Every benchmark run follows the same orchestration path:

Manifest (YAML)
    │
    ▼
Record materialisation  ←  generators  |  observational sources
    │
    ▼
Optional ML training  ←  ml_training block (data-driven estimators only)
    │
    ▼
Estimation  ←  estimator registry (+ optional third-party plugins)
    │
    ▼
Evaluation  ←  mode-specific evaluator (ground_truth / stress_test / observational)
    │
    ▼
Leaderboards  ←  weighted-rank builder
    │
    ▼
Result store  ←  CSV files under reports/<run_id>/
    │
    ▼
Reports  ←  HTML / CSV / LaTeX / figures

BenchmarkRunner.run() in runner.py is the single entry point that wires these stages together. Each stage is implemented by a dedicated module so that individual pieces can be tested and replaced in isolation.

Key modules

Module Responsibility
cli.main Argparse front-end (run, validate, list-*, validate-output).
manifest Load and parse YAML manifests into BenchmarkManifest dataclasses.
runner BenchmarkRunner — orchestrates the full loop and collects plugin_provenance.
execution collect_fit_jobs + run_fit_jobs — manages the (record × estimator) grid, optional thread pools, and on-disk estimate caches.
evaluator GroundTruthEvaluator, StressTestEvaluator (shares GT), ObservationalEvaluator — compute metrics from records and estimates.
leaderboard WeightedRankLeaderboardBuilder — composes metric columns into ranked rows.
reporter SimpleHtmlCsvReporter — renders HTML, CSV, LaTeX, and matplotlib figures.
result_store CsvResultStore — persists raw records, estimates, metrics, leaderboards, and artefacts as CSV/JSON.
registries EstimatorRegistry, GeneratorRegistry, ContaminationRegistry — look-up tables for pluggable components.
plugin_loader Safe, failure-transparent loading of third-party estimator plugins via environment variables.
schema Immutable dataclasses (SeriesRecord, EstimateResult, MetricSpec, …) that form the public data contract.
interfaces Abstract base classes (BaseEstimator, BaseGenerator, BaseContamination, …) that define extension points.

Extension points

Adding a generator

  1. Subclass BaseGenerator and implement family, version, and generate().
  2. Register it in defaults.build_default_generator_registry().
  3. Reference the family name in a manifest source.generator_grid block.

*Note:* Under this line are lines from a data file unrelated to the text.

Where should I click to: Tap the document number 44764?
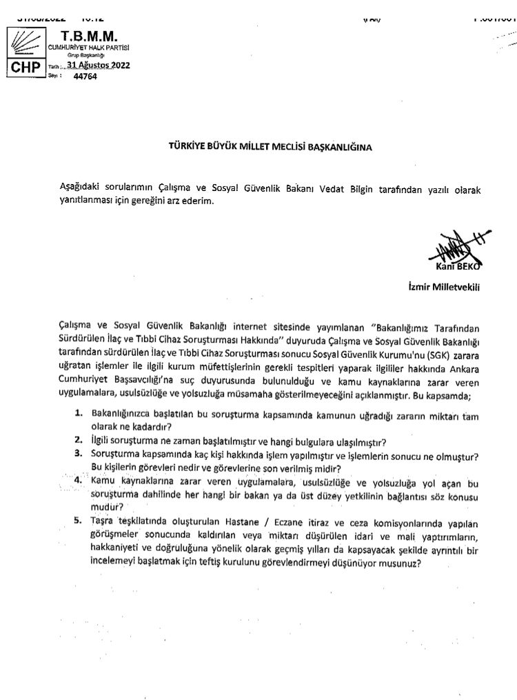point(85,77)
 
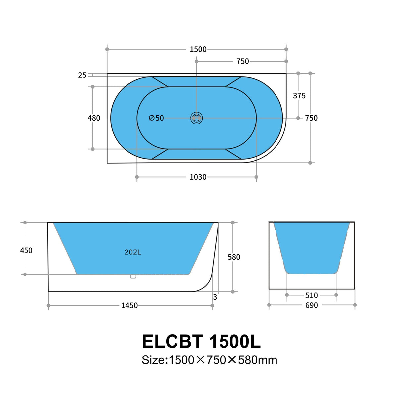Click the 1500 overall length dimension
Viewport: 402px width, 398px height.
198,49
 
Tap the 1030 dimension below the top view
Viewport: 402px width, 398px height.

Adding a contamination operator

  1. Subclass BaseContamination and implement name, family, version, and apply().
  2. Register it in defaults.build_default_contamination_registry().
  3. Reference the operator name in a manifest contamination.operators block.

Adding an estimator

  1. Subclass BaseEstimator and implement spec and fit().
  2. Register it in defaults.build_default_estimator_registry() or use the third-party plugin workflow.
  3. Declare it in a manifest estimators block with name, family, target_estimand, and optional params.

For a complete walkthrough, see Adding estimators.

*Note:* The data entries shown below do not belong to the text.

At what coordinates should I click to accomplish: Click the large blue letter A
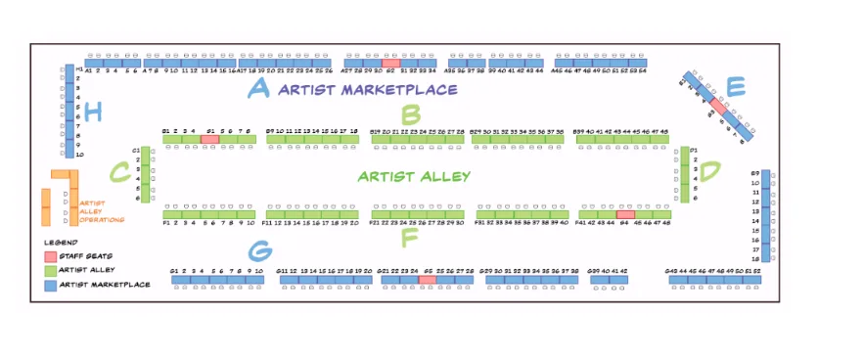click(258, 89)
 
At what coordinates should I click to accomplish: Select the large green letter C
click(119, 173)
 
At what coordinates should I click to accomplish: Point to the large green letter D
click(709, 171)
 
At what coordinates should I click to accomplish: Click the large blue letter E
click(736, 87)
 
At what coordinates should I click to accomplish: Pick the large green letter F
click(409, 237)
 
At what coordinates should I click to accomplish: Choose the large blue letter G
click(259, 251)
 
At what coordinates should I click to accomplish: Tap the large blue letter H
click(93, 112)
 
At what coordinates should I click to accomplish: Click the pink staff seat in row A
click(390, 62)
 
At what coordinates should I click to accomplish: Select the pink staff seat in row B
click(209, 140)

Provenance and reproducibility

Every synthetic record carries a ProvenanceRecord with: - a stable record_id (SHA-1 hash of manifest id, family, parameters, and replicate index), - the generator seed derived deterministically from the manifest's global_seed, - timestamps and software version metadata.

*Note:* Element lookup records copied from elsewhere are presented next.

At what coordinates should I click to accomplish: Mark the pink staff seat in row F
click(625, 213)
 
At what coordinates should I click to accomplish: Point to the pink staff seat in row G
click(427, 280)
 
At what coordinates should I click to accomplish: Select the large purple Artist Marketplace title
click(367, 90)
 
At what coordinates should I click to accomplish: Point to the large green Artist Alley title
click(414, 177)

Contaminated records extend this history via contamination_history, preserving the clean parent id, operator name, parameters, and severity label.

Every run writes manifest/environment.json containing Python version, platform, package versions, seed policy, and execution settings. This makes a report self-describing: given the manifest, the package version, and the data sources, the run should be bitwise reproducible.

Output contract

The framework enforces a machine-readable output contract (configs/contracts/public_output_contract.json). lrdbench validate-output <run_root> checks that: - all required files exist, - all required CSV columns are present, - the contract version matches the expected schema.

Any change that adds, removes, or renames output columns must update this contract and the contract version.